_Work to be completed_
The answer must be every line below that contains the string "icon".

_Supplied entries_
= Beginning of Section =
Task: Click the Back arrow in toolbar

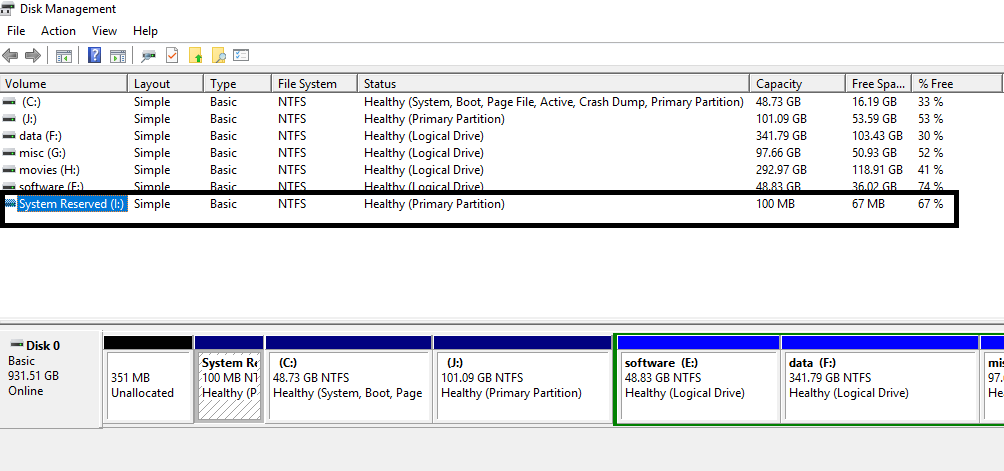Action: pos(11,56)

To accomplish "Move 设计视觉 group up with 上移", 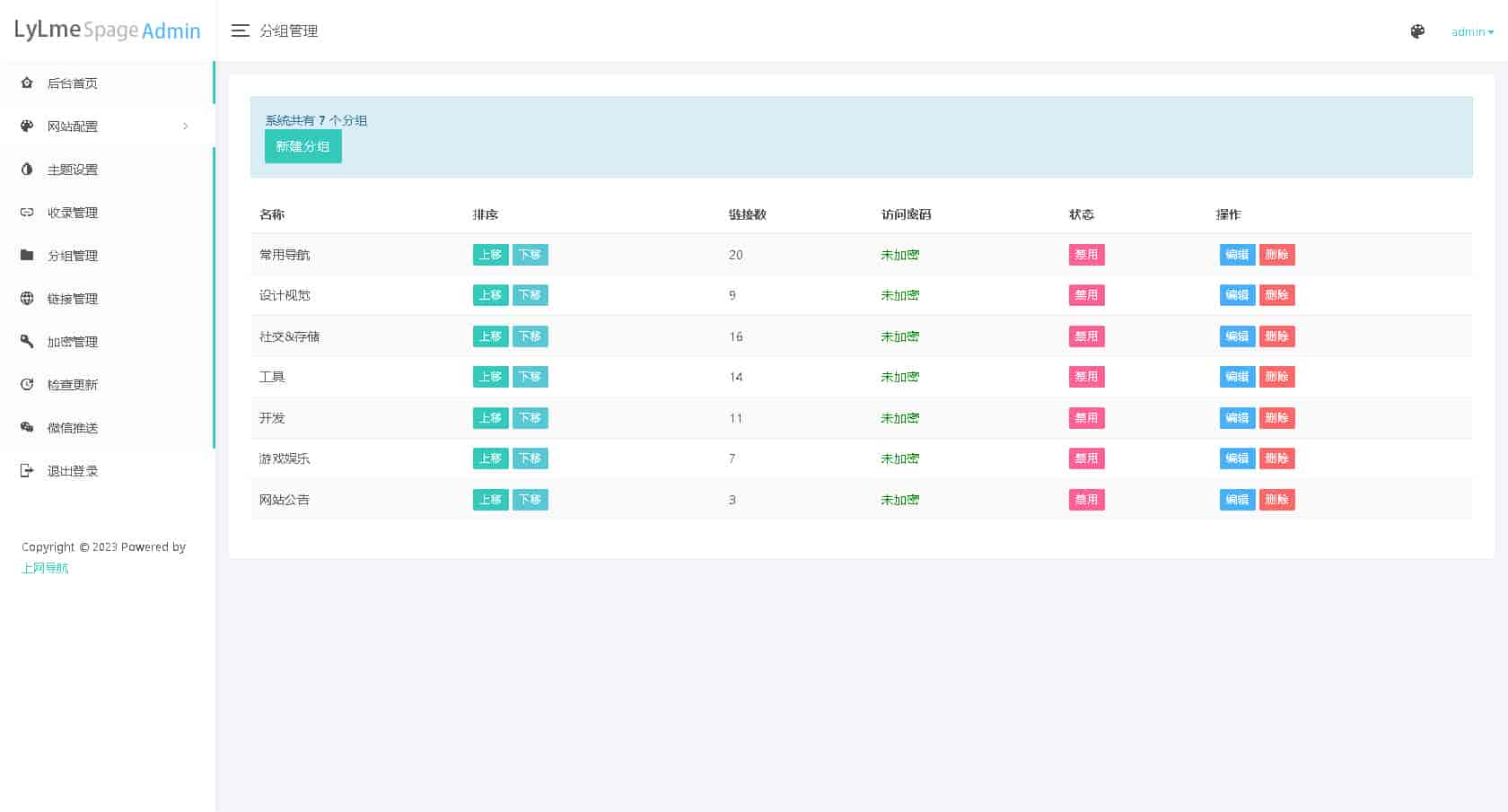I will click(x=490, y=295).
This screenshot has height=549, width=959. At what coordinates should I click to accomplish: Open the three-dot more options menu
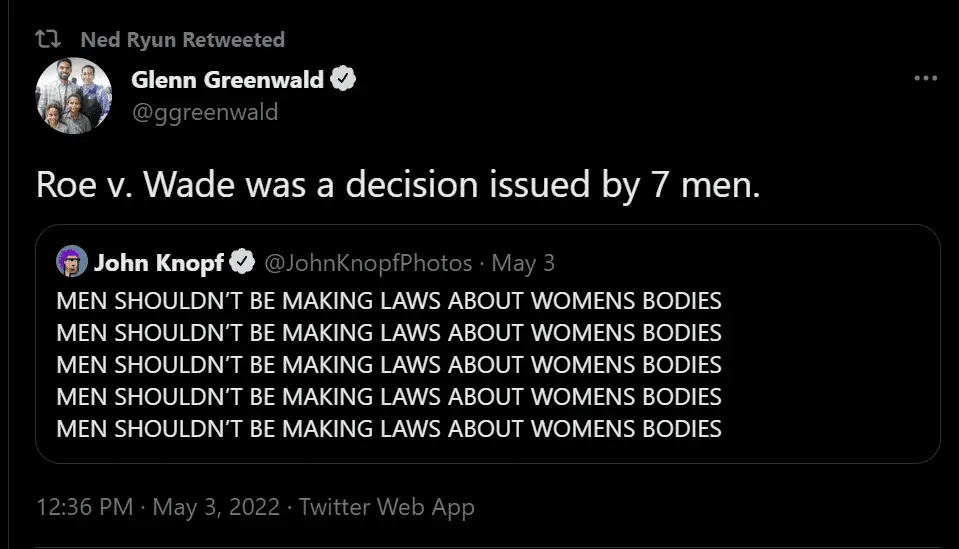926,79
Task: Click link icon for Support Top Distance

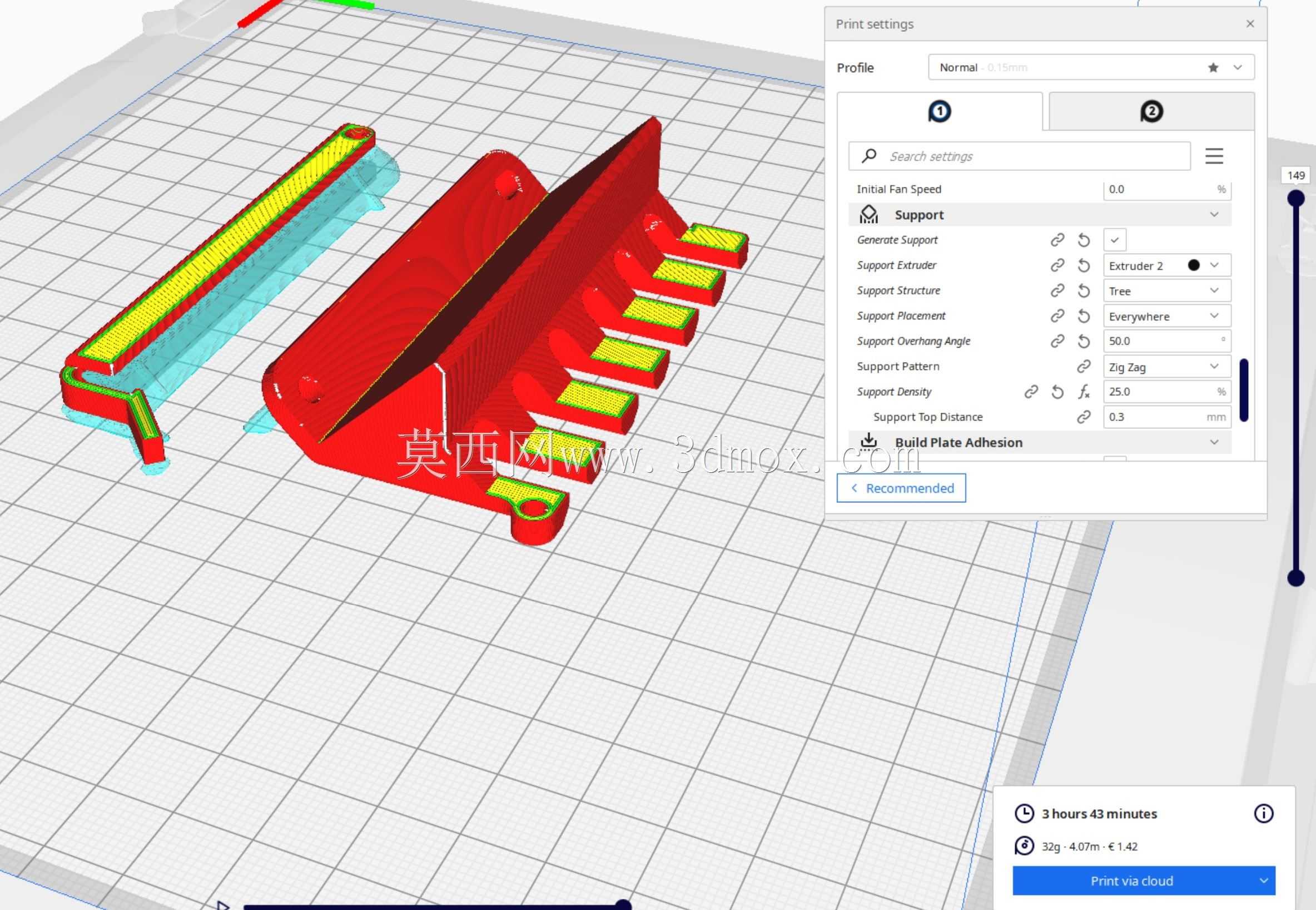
= End of Section =
= Beginning of Section =
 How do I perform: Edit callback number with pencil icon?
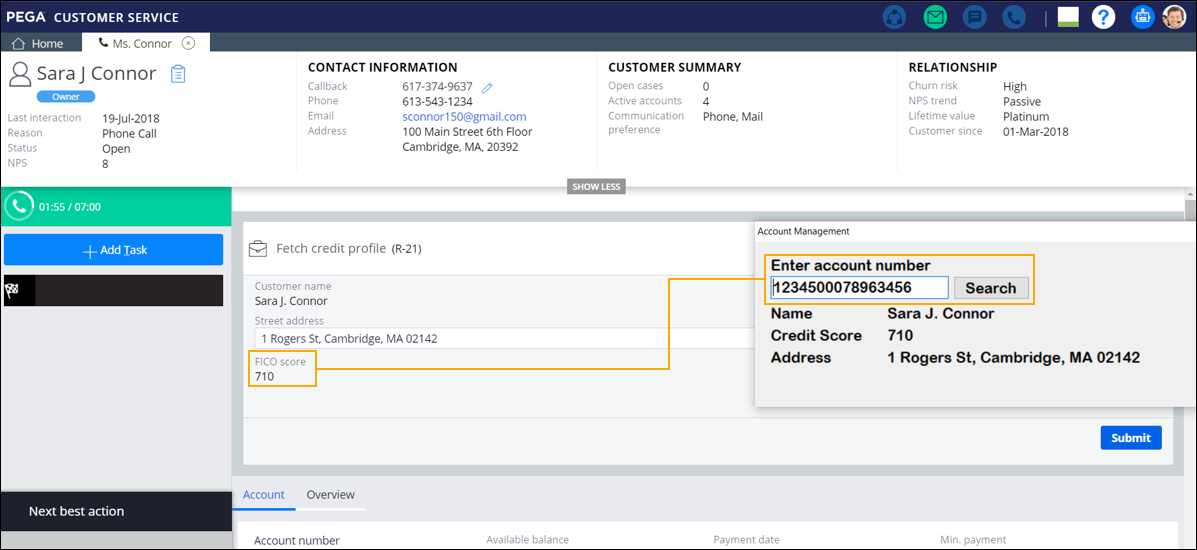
= End of Section =
= Beginning of Section =
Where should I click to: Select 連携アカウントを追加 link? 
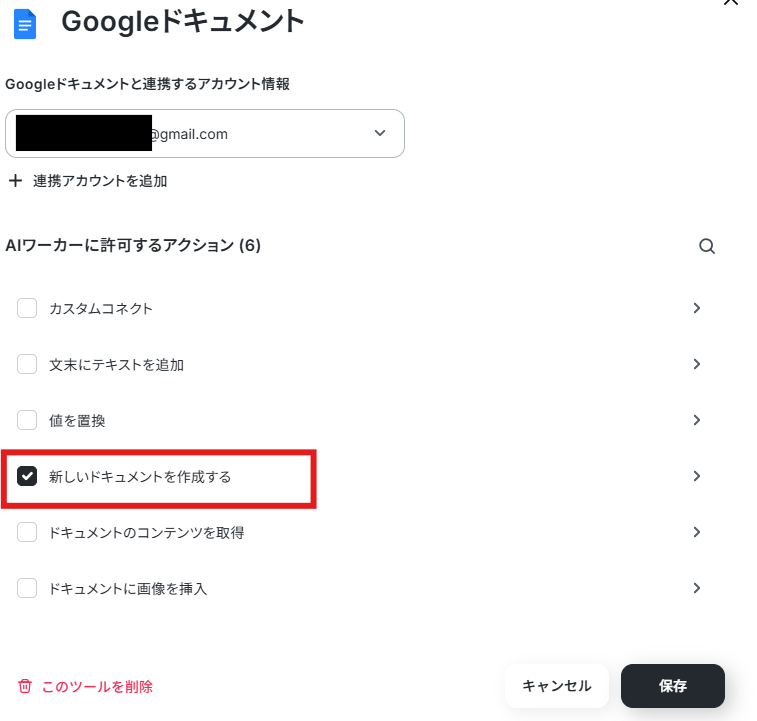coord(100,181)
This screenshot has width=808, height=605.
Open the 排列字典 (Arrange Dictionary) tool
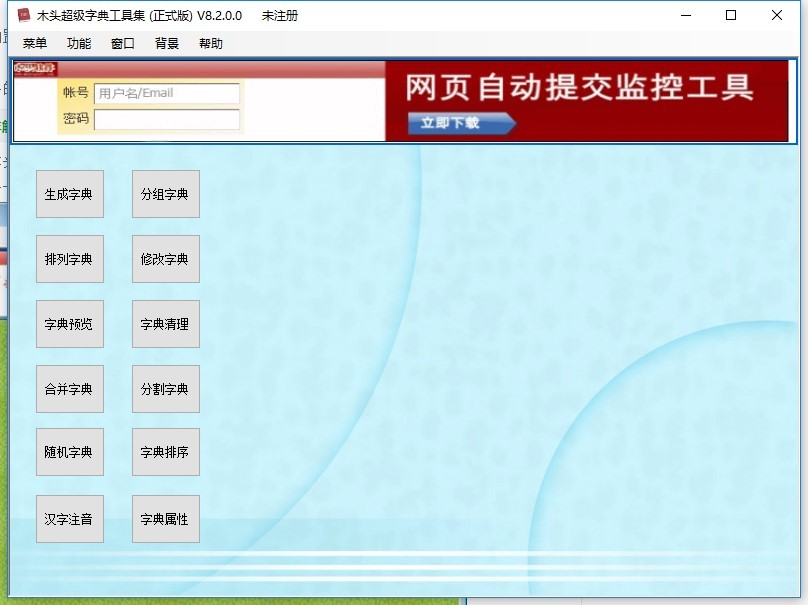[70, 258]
= End of Section =
_Output_
Task: Click link icon for Support Top Distance
 How do I perform: Edit callback number with pencil icon?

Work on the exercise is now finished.